§ Work instructions
Would you retype the line that contains "The width and height of the screenshot is (1366, 768)." and all lines following it to the end of the entries below, exactly and without pictures?

§ Extracted data

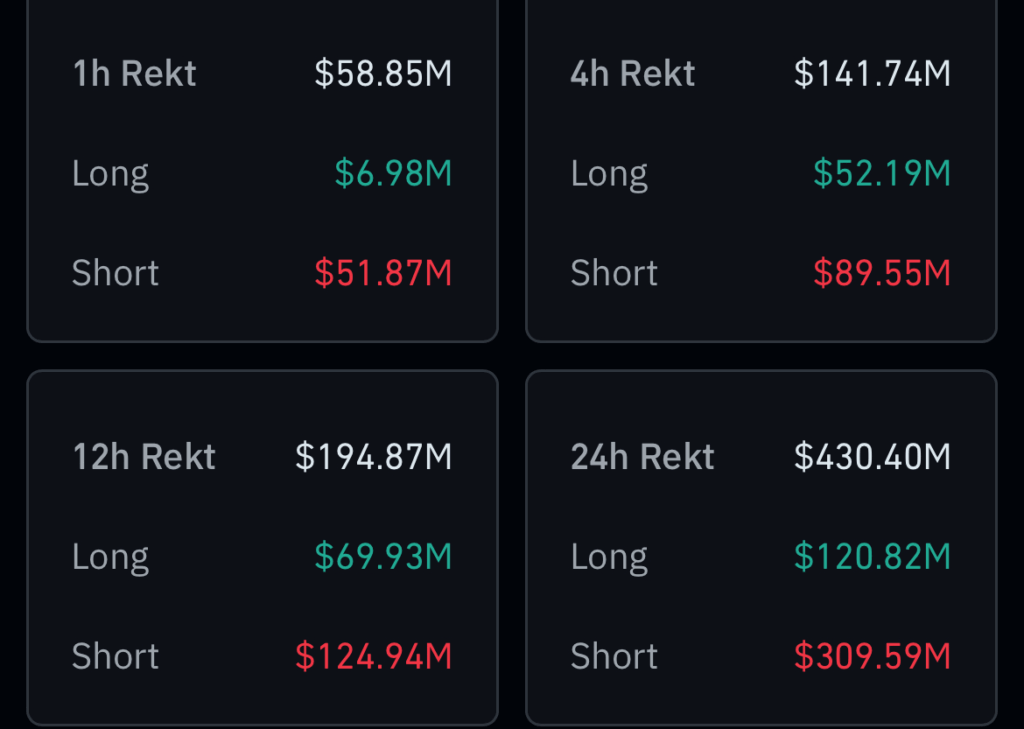1024x729 pixels.
Task: Open the 4h Rekt card title
Action: (632, 74)
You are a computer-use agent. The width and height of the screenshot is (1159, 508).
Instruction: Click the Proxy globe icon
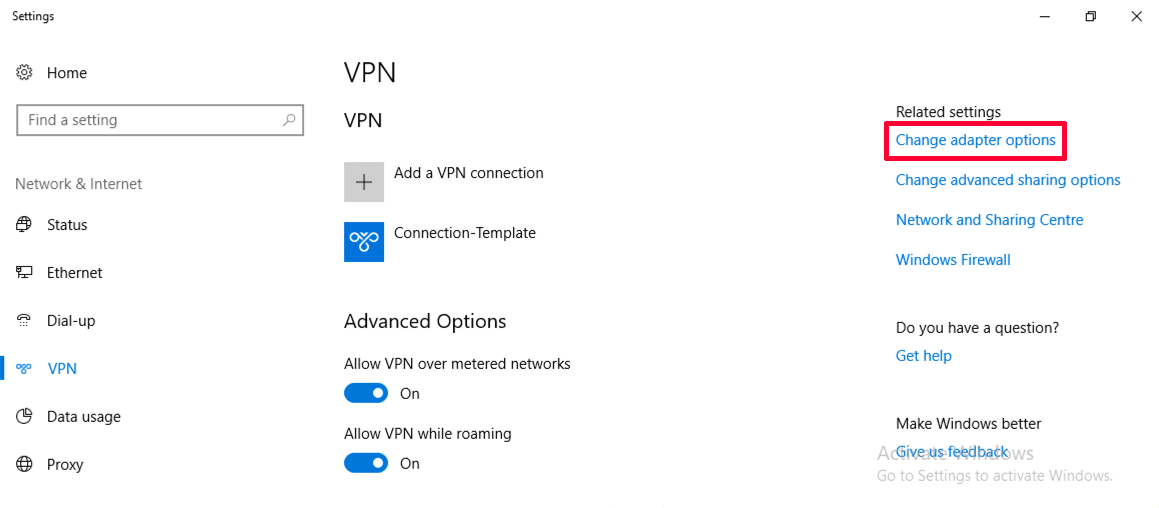[x=24, y=464]
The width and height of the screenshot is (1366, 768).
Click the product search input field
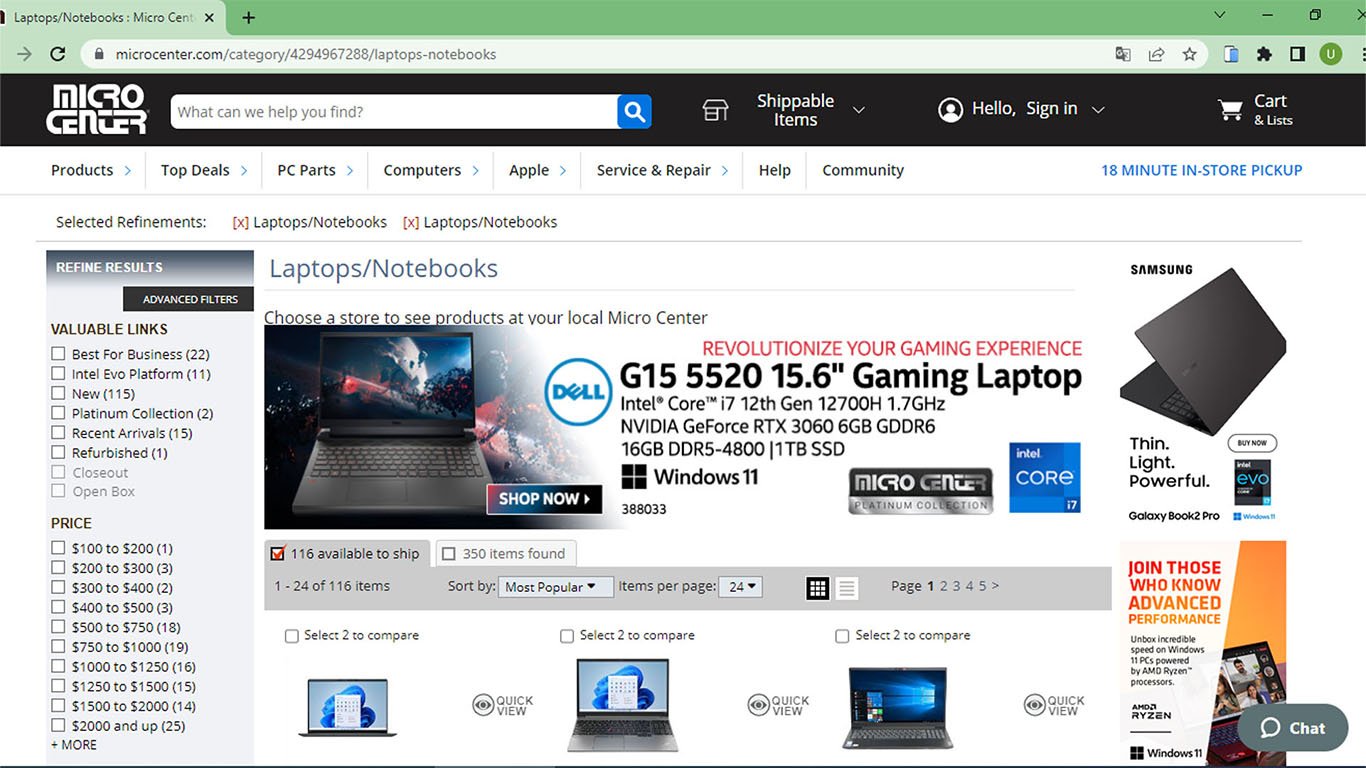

§ Output for this exercise
The width and height of the screenshot is (1366, 768).
Click the product search input field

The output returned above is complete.